Government clears 3 semiconductor manufacturing projects worth £13 bn

Wednesday 06th March 2024 05:29 EST
 

The union government cleared proposals for three semiconductor manufacturing units worth £13 billion, including the country’s first fab manufacturing plant by Tata Group and Taiwanese Powerchip Semiconductor Manufacturing Corp (PSMC) in Gujarat.

This will be a big push to India’s electronics manufacturing set-up as the chips will be made within the country for the first time. The Cabinet nod, which also includes a project involving Japanese Renesas Electronics, follows £2.2 billion testing and packaging unit project of US company Micron, that was approved in June last year (production is expected to happen by close of this year).

“India has taken a giant leap today in gaining a foothold in the coveted chip manufacturing eco-system. With these units, semiconductor manufacturing and its ecosystem will get established in India,” communications minister Ashwini Vaishnaw said.

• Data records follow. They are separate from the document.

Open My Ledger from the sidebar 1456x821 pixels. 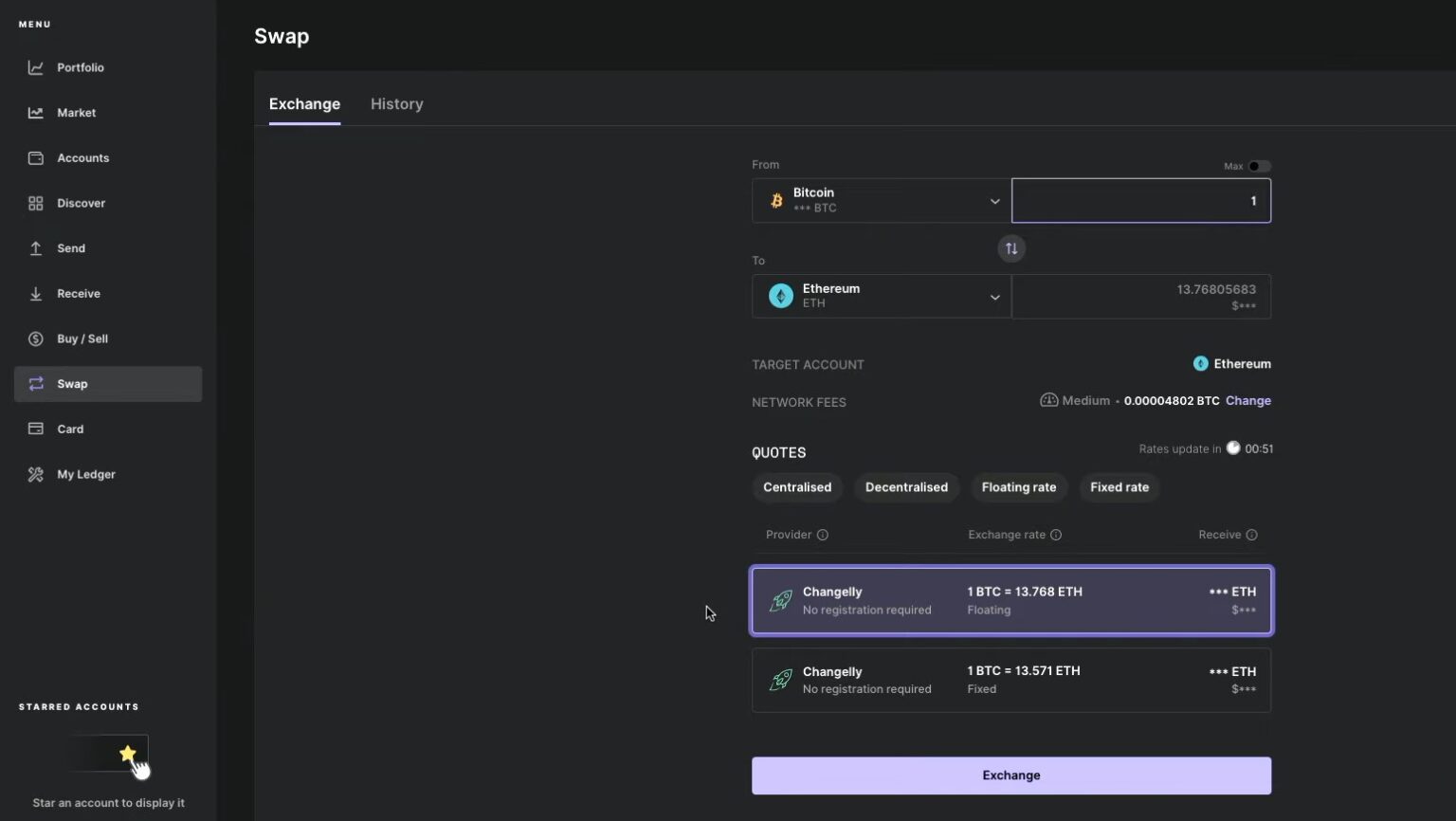pos(84,474)
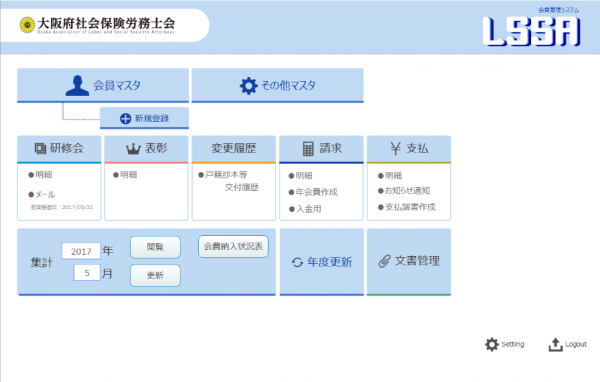Image resolution: width=600 pixels, height=382 pixels.
Task: Click the 閲覧 button
Action: point(155,247)
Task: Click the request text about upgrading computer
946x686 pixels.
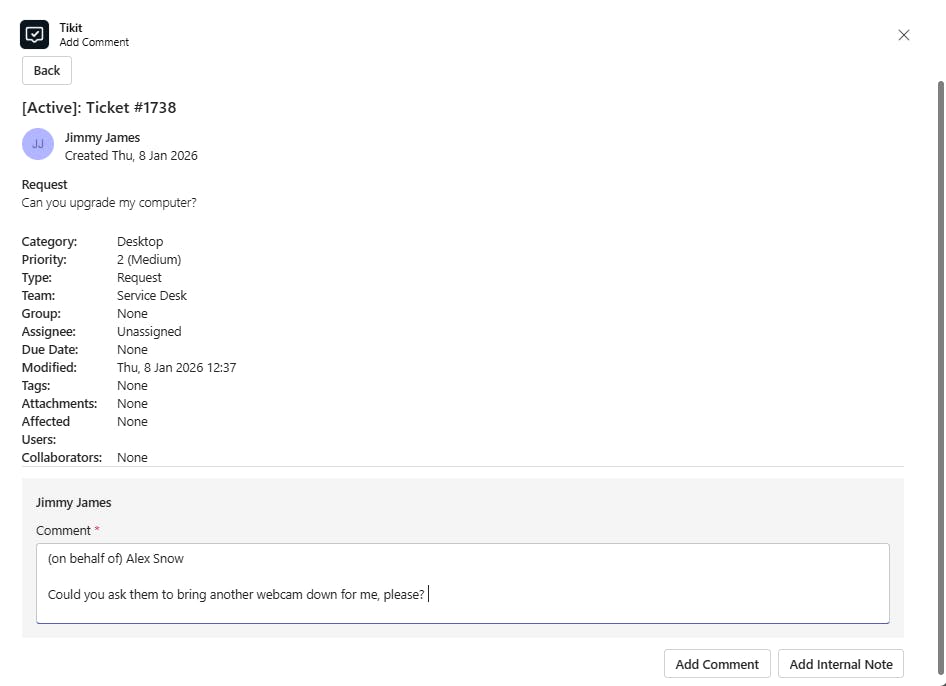Action: tap(109, 203)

Tata Electronics will set up a £9.1 billion semiconductor fab project with PSMC at Dholera in Gujarat. The plant will have a capacity to produce 50,000 wafers per month. PSMC is renowned for its expertise in logic and memory foundry segments.

Minister of state for IT & electronics Rajeev Chandrasekhar said a slew of new proposals are in the pipeline and added that govt expects a total investment outlook of nearly £22 billion. Cabinet has also approved semiconductor unit of Tata Semiconductor Assembly and Test (TSAT) in Assam at an investment of £2.7 billion. Renesas Electronics and Thailand’s Stars Microelectronics’s project in Sanand in Gujarat at an investment of £760 million has also got green signal. Govt is close to approving a £9 billion proposal of Israel’s chipmaker Tower Semiconductors.

Vaishnaw said all the units will create nearly 26,000 direct jobs and another 100,000 indirect ones.